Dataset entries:

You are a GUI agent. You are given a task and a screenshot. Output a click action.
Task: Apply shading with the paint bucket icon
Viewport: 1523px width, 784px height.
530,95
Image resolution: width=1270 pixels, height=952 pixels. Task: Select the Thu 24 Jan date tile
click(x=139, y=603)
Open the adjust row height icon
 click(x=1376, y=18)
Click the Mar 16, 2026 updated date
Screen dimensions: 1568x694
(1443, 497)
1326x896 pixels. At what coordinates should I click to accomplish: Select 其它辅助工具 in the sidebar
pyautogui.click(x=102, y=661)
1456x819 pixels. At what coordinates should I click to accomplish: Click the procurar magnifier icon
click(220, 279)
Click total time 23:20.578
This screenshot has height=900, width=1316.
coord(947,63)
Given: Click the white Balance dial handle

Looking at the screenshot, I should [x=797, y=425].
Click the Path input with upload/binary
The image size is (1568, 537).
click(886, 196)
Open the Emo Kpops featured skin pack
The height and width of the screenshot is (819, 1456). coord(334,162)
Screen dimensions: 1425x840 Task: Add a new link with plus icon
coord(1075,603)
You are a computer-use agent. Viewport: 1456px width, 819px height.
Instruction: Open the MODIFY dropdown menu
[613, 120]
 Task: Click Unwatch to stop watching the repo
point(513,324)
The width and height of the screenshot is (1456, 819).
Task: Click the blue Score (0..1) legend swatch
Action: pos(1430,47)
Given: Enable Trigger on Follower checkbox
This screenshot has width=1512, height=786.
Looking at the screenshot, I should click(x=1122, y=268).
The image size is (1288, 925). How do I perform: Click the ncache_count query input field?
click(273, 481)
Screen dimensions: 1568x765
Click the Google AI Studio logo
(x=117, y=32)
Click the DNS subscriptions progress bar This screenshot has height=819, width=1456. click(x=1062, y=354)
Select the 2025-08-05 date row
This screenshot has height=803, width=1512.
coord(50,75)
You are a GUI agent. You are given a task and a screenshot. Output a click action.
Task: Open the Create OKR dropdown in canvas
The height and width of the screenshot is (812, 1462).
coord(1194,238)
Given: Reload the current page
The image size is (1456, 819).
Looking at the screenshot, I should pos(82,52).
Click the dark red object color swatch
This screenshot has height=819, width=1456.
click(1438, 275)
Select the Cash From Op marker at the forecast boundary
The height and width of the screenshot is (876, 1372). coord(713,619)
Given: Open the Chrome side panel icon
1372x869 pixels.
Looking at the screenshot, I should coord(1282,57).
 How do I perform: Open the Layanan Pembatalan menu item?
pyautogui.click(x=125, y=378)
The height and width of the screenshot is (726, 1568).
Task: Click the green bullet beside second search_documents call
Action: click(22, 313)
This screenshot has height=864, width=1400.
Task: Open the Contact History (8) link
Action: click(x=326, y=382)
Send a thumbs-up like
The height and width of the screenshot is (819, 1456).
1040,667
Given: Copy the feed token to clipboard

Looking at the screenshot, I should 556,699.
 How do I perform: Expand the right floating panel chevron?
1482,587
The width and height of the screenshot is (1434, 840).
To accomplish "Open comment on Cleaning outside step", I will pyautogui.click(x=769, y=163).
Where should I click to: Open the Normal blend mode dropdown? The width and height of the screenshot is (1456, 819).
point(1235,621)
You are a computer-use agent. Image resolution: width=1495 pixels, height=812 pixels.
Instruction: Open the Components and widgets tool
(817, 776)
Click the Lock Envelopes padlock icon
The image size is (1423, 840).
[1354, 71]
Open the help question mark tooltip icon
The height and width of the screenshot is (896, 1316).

* _WORK TO COMPLETE_: Give back the line containing "How do I perform: Expand" and all the lines after it through the end of the records, unchanged.

* _EXERCISE SOLUTION_:
 How do I perform: Expand the right floating panel chevron?
1482,587
The width and height of the screenshot is (1434, 840).
To accomplish "Open comment on Cleaning outside step", I will pyautogui.click(x=769, y=163).
Where should I click to: Open the Normal blend mode dropdown? The width and height of the screenshot is (1456, 819).
point(1235,621)
You are a computer-use agent. Image resolution: width=1495 pixels, height=812 pixels.
Instruction: Open the Components and widgets tool
(817, 776)
Click the Lock Envelopes padlock icon
The image size is (1423, 840).
[1354, 71]
Open the help question mark tooltip icon
The height and width of the screenshot is (896, 1316).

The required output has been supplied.